Perhaps it is only in England too that a minister's (David Mellor's, to be exact) predilection for sucking the toes of his paramour could become a national joke -- even though the lady in question revealed a few months later that he had done no such thing. Ditto Mellor's supposed enthusiasm for performing the carnal act dressed in the colors of his beloved Chelsea soccer team.
It is hard, also, to avoid the conclusion that the Conservatives hold a near-monopoly on the market in peccadilloes. Some observers point to the traditional preponderance of private school educations on the Tory benches (now much diminished), but Andrew Rawnsley, political columnist for the Observer, offers a simpler explanation: "The things that obsess you are usually the things you haven't got enough of. With Labor MPs it's money. With Conservatives it's sex."
Over the years, the Liberals have made their own challenge to the Tories with strong showings by Lloyd George and Thorpe. And more recently Paddy Ashdown, leader of the vestigial Liberal Democrats, threatened the Tory hegemony by admitting to an affair with his secretary. (He earned the eternal sobriquet of Paddy Pantsdown but survived.) But Labor legislators have never been serious players in the sex scandal stakes. Financial impropriety, sure. Even mysterious disappearances. But they've avoided being linked to illicit sex. There are a few rules that seem to govern the survivability of a politician caught in a Westminster scandal, according to Donald Macintyre, political editor of the nonpartisan Independent newspaper. Infidelity of the straight variety usually isn't politically fatal, provided it is not committed by a member of the ruling party. Even then it must be prolific -- or productive -- to be terminal. Steven Norris, a junior transport minister, last year admitted to adulterous affairs with three women while newspapers linked him to two more. Through a remarkable mixture of belligerence and candidness he survived, but few believe he would have been as lucky if any one of his exploits had ended in conception.

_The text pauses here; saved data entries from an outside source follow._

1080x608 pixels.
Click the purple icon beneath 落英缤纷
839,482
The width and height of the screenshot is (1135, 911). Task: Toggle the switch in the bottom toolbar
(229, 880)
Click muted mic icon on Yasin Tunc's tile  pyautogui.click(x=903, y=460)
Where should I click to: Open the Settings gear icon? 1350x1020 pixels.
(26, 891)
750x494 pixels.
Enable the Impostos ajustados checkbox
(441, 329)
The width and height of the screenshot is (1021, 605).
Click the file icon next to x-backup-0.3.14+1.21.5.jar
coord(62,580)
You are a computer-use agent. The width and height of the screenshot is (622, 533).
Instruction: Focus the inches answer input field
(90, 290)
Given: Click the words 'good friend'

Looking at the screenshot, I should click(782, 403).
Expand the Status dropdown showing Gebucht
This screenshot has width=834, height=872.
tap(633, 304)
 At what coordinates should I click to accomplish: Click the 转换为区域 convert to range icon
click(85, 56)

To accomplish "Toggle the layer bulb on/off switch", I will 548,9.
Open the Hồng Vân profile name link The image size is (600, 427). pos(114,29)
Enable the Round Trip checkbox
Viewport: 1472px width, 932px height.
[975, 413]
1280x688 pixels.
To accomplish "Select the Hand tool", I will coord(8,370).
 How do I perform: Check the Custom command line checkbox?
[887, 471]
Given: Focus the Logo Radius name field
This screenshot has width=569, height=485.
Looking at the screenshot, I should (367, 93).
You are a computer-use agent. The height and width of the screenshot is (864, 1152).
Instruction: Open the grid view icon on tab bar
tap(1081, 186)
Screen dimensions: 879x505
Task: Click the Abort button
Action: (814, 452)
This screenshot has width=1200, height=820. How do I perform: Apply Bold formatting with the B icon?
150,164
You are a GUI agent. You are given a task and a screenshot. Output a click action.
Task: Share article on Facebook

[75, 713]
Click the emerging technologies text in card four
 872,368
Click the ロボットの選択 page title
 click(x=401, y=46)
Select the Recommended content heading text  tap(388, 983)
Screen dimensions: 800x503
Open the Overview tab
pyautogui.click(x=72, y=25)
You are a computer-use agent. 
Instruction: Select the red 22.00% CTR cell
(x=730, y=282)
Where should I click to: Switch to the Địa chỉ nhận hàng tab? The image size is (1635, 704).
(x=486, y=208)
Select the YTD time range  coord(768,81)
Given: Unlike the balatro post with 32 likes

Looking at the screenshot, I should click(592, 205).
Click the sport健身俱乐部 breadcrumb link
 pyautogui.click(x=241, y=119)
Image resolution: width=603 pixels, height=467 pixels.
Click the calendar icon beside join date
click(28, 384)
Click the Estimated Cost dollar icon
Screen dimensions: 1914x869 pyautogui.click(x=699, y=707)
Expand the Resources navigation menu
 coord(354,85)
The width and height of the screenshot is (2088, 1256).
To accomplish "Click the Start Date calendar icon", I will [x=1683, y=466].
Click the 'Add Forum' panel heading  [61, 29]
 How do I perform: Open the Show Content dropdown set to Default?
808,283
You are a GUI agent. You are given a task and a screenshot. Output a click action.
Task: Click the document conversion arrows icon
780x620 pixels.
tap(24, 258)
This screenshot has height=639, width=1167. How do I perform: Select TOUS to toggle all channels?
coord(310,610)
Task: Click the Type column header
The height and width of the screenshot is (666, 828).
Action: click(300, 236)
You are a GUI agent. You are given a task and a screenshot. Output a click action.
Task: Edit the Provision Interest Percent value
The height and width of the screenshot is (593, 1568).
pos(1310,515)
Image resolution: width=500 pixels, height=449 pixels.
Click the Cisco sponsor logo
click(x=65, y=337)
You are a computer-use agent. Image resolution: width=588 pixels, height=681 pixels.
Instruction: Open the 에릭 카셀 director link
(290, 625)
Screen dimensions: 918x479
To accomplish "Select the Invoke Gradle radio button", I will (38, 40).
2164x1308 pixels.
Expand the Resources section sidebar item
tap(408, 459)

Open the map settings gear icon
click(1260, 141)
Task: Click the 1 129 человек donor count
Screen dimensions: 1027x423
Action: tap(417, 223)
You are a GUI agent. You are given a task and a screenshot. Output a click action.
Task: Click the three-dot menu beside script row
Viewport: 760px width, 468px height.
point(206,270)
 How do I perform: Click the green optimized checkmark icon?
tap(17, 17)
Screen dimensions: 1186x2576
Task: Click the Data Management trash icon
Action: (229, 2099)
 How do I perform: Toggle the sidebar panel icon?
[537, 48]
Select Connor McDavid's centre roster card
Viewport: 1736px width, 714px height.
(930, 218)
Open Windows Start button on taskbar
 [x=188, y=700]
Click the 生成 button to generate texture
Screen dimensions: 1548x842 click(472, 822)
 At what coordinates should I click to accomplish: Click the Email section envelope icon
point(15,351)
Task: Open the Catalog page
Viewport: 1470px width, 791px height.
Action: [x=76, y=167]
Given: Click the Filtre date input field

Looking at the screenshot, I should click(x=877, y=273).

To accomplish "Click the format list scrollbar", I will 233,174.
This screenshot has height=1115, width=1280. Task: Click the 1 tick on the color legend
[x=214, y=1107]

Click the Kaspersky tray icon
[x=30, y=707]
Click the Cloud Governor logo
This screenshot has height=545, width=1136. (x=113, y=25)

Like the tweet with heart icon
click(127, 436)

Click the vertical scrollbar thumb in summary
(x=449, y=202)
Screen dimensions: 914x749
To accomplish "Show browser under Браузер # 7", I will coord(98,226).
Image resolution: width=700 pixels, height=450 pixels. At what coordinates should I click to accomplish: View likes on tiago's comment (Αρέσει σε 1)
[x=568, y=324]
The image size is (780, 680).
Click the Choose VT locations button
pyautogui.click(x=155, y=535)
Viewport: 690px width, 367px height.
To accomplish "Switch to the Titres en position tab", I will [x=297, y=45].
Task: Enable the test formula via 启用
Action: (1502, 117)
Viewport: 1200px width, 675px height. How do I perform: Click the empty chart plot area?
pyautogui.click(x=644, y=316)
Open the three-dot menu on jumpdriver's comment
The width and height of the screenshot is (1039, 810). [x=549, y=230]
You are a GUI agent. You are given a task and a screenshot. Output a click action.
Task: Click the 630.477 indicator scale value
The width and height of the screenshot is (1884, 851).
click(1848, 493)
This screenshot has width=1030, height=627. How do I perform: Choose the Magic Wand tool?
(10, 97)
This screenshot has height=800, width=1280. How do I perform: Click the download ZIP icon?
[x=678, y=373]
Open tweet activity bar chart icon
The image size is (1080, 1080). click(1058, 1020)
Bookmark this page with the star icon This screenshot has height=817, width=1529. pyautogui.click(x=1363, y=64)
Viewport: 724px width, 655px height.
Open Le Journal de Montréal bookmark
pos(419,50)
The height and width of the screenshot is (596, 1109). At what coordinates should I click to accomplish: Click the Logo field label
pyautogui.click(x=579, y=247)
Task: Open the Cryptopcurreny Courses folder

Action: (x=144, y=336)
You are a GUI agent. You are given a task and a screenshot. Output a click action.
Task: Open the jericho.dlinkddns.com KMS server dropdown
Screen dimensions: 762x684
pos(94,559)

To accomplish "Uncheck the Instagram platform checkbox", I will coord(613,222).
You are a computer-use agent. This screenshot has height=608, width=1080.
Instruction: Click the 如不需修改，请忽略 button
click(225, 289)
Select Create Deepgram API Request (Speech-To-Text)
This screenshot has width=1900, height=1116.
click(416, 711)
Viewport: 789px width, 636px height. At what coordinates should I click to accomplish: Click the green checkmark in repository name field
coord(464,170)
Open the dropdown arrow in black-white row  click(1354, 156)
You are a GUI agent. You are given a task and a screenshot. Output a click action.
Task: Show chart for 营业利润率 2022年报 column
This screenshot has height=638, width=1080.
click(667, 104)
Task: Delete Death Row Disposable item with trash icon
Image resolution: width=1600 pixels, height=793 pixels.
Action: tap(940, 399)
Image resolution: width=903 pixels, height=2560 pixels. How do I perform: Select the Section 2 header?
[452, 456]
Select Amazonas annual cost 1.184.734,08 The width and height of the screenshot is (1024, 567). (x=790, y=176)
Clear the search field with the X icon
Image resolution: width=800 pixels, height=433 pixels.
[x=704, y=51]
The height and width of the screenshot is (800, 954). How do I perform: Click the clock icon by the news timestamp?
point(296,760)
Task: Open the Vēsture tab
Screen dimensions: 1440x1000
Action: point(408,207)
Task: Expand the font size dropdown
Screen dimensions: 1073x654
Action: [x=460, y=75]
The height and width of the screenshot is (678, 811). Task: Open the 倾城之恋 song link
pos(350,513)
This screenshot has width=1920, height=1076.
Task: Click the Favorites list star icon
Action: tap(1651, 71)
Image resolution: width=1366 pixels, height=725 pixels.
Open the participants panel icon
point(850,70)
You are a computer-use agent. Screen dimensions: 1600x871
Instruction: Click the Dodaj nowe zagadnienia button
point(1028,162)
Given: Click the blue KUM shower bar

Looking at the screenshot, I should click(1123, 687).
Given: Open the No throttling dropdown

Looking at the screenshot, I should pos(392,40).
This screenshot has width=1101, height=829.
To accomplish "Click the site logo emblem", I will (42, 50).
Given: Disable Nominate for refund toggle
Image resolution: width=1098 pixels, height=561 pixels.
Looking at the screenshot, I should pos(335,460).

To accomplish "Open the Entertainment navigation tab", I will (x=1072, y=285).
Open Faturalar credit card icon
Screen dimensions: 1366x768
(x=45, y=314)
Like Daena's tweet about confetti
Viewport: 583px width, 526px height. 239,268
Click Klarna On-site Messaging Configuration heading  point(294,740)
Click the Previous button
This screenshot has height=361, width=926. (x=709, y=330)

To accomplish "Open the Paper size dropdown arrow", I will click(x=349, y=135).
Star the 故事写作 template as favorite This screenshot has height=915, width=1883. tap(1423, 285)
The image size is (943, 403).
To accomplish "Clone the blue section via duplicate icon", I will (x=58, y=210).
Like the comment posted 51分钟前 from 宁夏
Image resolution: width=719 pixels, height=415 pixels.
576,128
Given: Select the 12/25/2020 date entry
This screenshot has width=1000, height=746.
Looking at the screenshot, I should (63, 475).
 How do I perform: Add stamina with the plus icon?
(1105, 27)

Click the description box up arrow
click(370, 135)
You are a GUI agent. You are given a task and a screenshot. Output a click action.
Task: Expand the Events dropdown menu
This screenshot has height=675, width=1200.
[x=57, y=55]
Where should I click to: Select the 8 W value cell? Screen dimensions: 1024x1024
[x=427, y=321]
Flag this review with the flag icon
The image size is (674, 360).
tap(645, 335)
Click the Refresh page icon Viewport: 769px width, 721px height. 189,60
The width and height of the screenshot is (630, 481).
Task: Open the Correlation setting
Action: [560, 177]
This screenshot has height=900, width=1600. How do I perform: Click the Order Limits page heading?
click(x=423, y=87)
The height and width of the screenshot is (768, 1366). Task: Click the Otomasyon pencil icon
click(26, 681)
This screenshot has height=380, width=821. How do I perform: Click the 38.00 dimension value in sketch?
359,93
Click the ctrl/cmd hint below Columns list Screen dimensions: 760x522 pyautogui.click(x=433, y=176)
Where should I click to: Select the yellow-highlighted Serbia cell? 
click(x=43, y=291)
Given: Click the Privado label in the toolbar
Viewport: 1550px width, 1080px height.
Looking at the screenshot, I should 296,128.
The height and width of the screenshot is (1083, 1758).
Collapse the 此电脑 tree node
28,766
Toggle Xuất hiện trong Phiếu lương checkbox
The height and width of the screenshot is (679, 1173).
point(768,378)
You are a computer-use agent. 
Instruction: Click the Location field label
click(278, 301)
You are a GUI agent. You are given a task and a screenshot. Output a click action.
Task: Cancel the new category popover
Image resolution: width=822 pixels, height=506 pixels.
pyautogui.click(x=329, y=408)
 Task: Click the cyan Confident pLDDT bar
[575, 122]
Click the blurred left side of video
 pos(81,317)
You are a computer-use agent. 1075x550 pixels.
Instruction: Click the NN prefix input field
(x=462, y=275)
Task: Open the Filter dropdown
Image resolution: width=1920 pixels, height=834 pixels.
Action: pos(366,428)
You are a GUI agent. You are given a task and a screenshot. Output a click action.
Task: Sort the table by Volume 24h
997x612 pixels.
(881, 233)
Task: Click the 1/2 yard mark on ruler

Any form of deviancy, including homosexuality, does not bode well, since the media inevitably raise the so-called "security angle" to rationalize their intense coverage. In the case of Stephen Milligan, a junior aide to a junior defense minister, journalists worked almost as hard to prove he had access to secret documents as they did disseminating the lurid details of his demise. Even poor Hartley Booth was submitted to a rigorous retrospective security check after his resignation as an aide to a junior Foreign Office minister. It's all to do with the threat of blackmail, you understand.
There is one final rule that, carefully observed, should license any parliamentarian to engage in activities however licentious: Don't get caught. "Clearly, getting caught is the problem," says Macintyre. "No one would suggest that any indiscretion is a reason for resigning if you don't get caught."